Extracted records
--- START ---

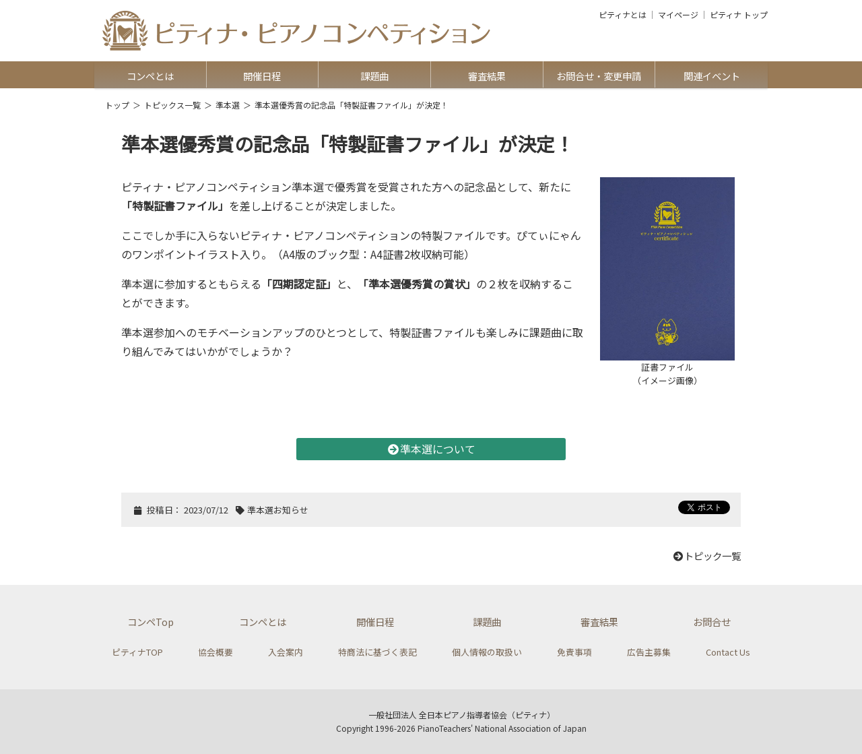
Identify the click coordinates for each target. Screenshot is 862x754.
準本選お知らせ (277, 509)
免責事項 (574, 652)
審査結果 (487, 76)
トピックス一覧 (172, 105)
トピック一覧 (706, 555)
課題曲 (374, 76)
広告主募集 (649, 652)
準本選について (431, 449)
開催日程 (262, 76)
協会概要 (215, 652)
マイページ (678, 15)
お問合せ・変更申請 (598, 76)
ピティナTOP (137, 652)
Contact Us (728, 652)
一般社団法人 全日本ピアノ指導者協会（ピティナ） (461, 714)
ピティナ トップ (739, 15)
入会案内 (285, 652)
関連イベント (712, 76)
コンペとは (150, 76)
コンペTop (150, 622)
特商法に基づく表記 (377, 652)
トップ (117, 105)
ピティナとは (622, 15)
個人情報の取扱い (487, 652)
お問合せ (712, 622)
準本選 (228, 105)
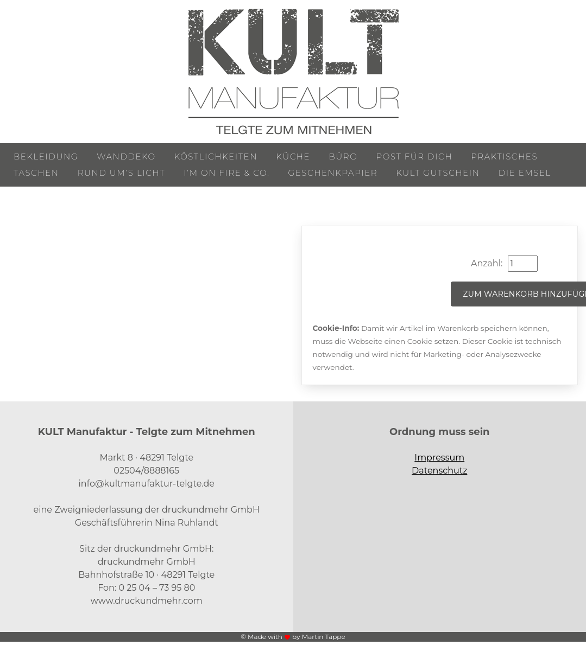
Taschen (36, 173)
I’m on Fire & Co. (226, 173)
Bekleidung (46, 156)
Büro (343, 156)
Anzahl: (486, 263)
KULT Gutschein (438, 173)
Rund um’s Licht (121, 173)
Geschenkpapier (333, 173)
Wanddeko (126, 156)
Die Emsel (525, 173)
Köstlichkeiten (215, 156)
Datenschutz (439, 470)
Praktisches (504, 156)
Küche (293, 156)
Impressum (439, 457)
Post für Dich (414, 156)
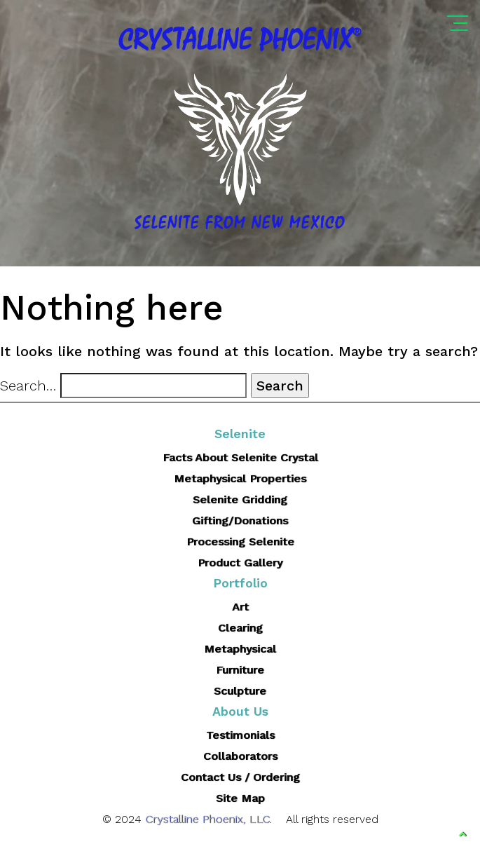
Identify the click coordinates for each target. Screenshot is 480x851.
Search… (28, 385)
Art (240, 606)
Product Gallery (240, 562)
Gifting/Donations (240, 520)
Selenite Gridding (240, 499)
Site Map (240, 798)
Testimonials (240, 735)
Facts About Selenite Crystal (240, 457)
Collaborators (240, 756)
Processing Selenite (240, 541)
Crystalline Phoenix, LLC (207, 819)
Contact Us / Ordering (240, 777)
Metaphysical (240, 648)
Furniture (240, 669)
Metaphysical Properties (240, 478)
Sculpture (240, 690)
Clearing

--- END ---

Please rewrite all of the data above with "click coordinates" replaced by "tap coordinates" wherever it appears, changing nothing else. Leave the pictures out of your answer.

Identify the tap coordinates for each target. Screenshot is 862x754.
準本選お知らせ (277, 509)
免責事項 (574, 652)
審査結果 (487, 76)
トピックス一覧 (172, 105)
トピック一覧 (706, 555)
課題曲 (374, 76)
広告主募集 (649, 652)
準本選について (431, 449)
開催日程 (262, 76)
協会概要 (215, 652)
マイページ (678, 15)
お問合せ・変更申請 (598, 76)
ピティナTOP (137, 652)
Contact Us (728, 652)
一般社団法人 全日本ピアノ指導者協会（ピティナ） (461, 714)
ピティナ トップ (739, 15)
入会案内 (285, 652)
関連イベント (712, 76)
コンペとは (150, 76)
コンペTop (150, 622)
特商法に基づく表記 (377, 652)
トップ (117, 105)
ピティナとは (622, 15)
個人情報の取扱い (487, 652)
お問合せ (712, 622)
準本選 (228, 105)
Taschen (36, 173)
I’m on Fire & Co. (226, 173)
Bekleidung (46, 156)
Büro (343, 156)
Anzahl: (486, 263)
KULT Gutschein (438, 173)
Rund um’s Licht (121, 173)
Geschenkpapier (333, 173)
Wanddeko (126, 156)
Die Emsel (525, 173)
Köstlichkeiten (215, 156)
Datenschutz (439, 470)
Praktisches (504, 156)
Küche (293, 156)
Impressum (439, 457)
Post für Dich (414, 156)
Identify the tap coordinates for each target. Screenshot is 480x851.
Search… (28, 385)
Art (240, 606)
Product Gallery (240, 562)
Gifting/Donations (240, 520)
Selenite Gridding (240, 499)
Site Map (240, 798)
Testimonials (240, 735)
Facts About Selenite Crystal (240, 457)
Collaborators (240, 756)
Processing Selenite (240, 541)
Crystalline Phoenix, LLC (207, 819)
Contact Us / Ordering (240, 777)
Metaphysical (240, 648)
Furniture (240, 669)
Metaphysical Properties (240, 478)
Sculpture (240, 690)
Clearing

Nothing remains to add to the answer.